PROVIDED TEXT —
I was crawling a quite unstable website, which sometimes collapse into 503 and could only be fixed when refreshed. So I created these code to ask my crawler to retry the 503 page until the content has been passed to a variable:
repeat{
info = NA
info = read_html(url2)
if(is.na(info) == F) {
break
}
}
info
But for some reason this does not work. The system still throw me this, which it should not:
Error in open.connection(x, "rb") : HTTP error 503.
> info
[1] NA
Sometimes it even gives me this, but under such condition the content could be passed to the variable info with no problem:
Warning messages:
1: In for (i in seq_along(cenv$extra)) { :
closing unused connection 6 (url)
2: In for (i in seq_along(cenv$extra)) { :
closing unused connection 5 (url)
How can I build a code to retry the 503 pages?
You need to capture the error, this should work:
counter = 0
repeat {
counter = counter + 1
info = tryCatch(
read_html(url2),
# if you want to capture warnings as well
warning = function(w) {
Sys.sleep(30)
NA
},
error = function(e) {
Sys.sleep(30)
NA
}
)
if(!is.na(info) | counter >= 10) {
break
}
}
This is also the gist of what purrr::insistently
does.

SET PROBLEM A — Reproduce the dataset records from the line with "At what coordinates should I click to accomplish: View" up to and including the last line of the records, requests included. Multiply every coordinate in the answers by 0.65 and round each result to a whole number, rounding halves up.

Dataset records
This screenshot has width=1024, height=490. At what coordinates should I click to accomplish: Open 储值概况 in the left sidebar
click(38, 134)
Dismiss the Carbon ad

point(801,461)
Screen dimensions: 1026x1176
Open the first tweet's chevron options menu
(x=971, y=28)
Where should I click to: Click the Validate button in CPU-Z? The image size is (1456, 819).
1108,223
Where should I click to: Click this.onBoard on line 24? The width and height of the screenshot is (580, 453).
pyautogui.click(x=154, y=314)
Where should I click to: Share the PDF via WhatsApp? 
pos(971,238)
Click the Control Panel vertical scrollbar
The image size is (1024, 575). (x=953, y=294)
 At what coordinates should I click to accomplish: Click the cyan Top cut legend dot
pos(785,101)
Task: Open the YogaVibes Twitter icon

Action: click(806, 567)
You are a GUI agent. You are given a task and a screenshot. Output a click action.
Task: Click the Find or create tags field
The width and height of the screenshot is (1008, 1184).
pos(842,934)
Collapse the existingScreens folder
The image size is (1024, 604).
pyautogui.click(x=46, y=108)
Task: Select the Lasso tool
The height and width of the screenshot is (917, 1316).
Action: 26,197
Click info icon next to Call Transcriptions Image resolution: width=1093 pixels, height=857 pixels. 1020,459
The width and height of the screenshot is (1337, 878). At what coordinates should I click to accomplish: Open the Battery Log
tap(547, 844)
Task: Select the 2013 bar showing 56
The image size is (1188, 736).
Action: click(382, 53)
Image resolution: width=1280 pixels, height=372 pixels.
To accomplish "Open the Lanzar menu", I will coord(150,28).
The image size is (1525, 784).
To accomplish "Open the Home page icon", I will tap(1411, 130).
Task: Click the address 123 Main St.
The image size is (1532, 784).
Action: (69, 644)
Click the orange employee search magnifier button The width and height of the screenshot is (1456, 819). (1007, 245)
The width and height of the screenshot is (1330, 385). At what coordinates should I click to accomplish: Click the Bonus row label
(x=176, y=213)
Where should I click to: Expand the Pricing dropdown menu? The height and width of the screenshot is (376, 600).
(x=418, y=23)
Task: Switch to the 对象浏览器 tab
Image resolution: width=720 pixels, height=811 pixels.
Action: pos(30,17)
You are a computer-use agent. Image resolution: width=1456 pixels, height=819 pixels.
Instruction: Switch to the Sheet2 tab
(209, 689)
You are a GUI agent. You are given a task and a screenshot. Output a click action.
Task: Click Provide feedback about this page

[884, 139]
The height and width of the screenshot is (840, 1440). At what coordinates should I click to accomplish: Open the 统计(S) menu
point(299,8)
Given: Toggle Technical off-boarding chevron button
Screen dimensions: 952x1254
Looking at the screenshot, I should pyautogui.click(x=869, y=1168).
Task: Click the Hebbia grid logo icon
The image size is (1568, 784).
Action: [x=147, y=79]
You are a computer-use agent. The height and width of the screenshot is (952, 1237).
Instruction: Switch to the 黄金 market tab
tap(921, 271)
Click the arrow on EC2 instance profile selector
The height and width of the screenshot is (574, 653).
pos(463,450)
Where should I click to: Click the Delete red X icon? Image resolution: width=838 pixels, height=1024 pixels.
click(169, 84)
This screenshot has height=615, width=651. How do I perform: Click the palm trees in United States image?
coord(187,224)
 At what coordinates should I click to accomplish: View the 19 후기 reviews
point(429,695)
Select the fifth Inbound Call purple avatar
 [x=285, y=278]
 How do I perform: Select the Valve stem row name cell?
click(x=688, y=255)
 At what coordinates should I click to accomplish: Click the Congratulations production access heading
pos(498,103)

SET PROBLEM B — Transcribe the passage of the thread on retrying 503 pages from "if(is.na(info) == F)" up to and including "connection 6 (url)".

RIGHT ANSWER A —
 At what coordinates should I click to accomplish: View the 19 후기 reviews
point(279,452)
Select the fifth Inbound Call purple avatar
 [x=185, y=181]
 How do I perform: Select the Valve stem row name cell?
click(x=447, y=166)
 At what coordinates should I click to accomplish: Click the Congratulations production access heading
pos(324,67)

RIGHT ANSWER B —
if(is.na(info) == F) {
break
}
}
info
But for some reason this does not work. The system still throw me this, which it should not:
Error in open.connection(x, "rb") : HTTP error 503.
> info
[1] NA
Sometimes it even gives me this, but under such condition the content could be passed to the variable info with no problem:
Warning messages:
1: In for (i in seq_along(cenv$extra)) { :
closing unused connection 6 (url)